Los Premios Nobel de Literatura y las Obras Completas de Albert Camus son algunos de sus libros más preciados. Tiene unos 15.000, clasificados por países y ubicados en repisas en la sala, el estudio, los pasillos y las habitaciones. (K.V.)


Parsival Castro Pita
La pasión por los libros es una herencia
“En mi casa siempre hubo una habitación que era biblioteca y siempre de piso a techo”, recuerda Parsival Castro, arquitecto, profesor e investigador. Dice que su papá, Ángel Castro Gaibor, tenía laberintos de libros en una habitación en la que solo se lo divisaba a él en el centro con una lupa en la mano.

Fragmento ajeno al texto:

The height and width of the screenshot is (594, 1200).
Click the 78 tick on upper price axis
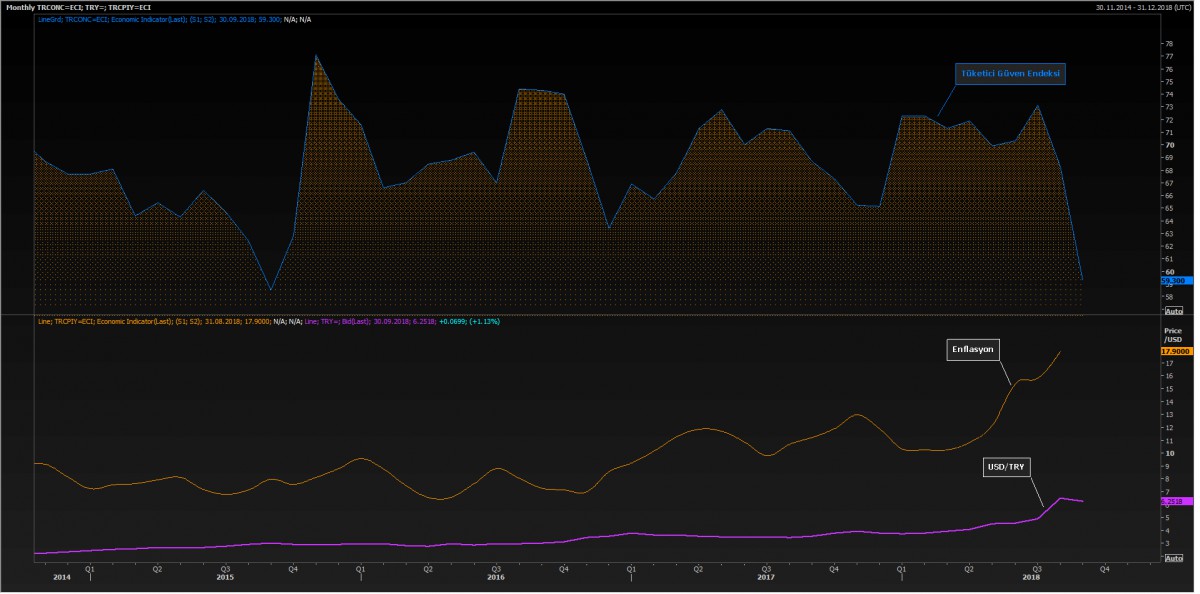tap(1168, 44)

Creció con esa imagen y con ese hábito de leer textos, escudriñar y aprender. “Mi padre tenía libros de alemán aunque no sabía el idioma, le llegaban muchos libros de fuera y él con diccionario en mano los traducía”.

Eso lo animó, paralelo a la colección de libros de su padre, a adquirir desde los 18 años los suyos y a formar su biblioteca. Ahora en su vivienda, en la cdla. Guayacanes, Parsival Castro le dedica un cuarto en cuyas repisas es posible encontrar desde textos de arquitectura y psicología (tomos de Sigmund Freud) hasta tomos completos de la Historia de Guayaquil y las Actas del Cabildo. Incluso una Biblia que guarda celosamente más que por religión, por las plumillas que la ilustran. Son del plumillista Gustavo Doré, que ilustró El Quijote.

También conserva textos en francés, idioma que él domina, sobre arquitectura y música. Los libros los adquiere con cierta regularidad porque, señala él, “siempre se siente esa necesidad intelectual”.

De la biblioteca de su padre (en la que se destacan libros impresos en papel periódico) conserva un cuarto en la casa de su madre, pero por falta de espacio no ha llevado textos hasta su biblioteca particular.

Como les pasa a todos aquellos que tienen esa pasión por los libros, el cuarto le resulta pequeño porque la biblioteca ha comenzado a extenderse por toda la casa. (K.V.)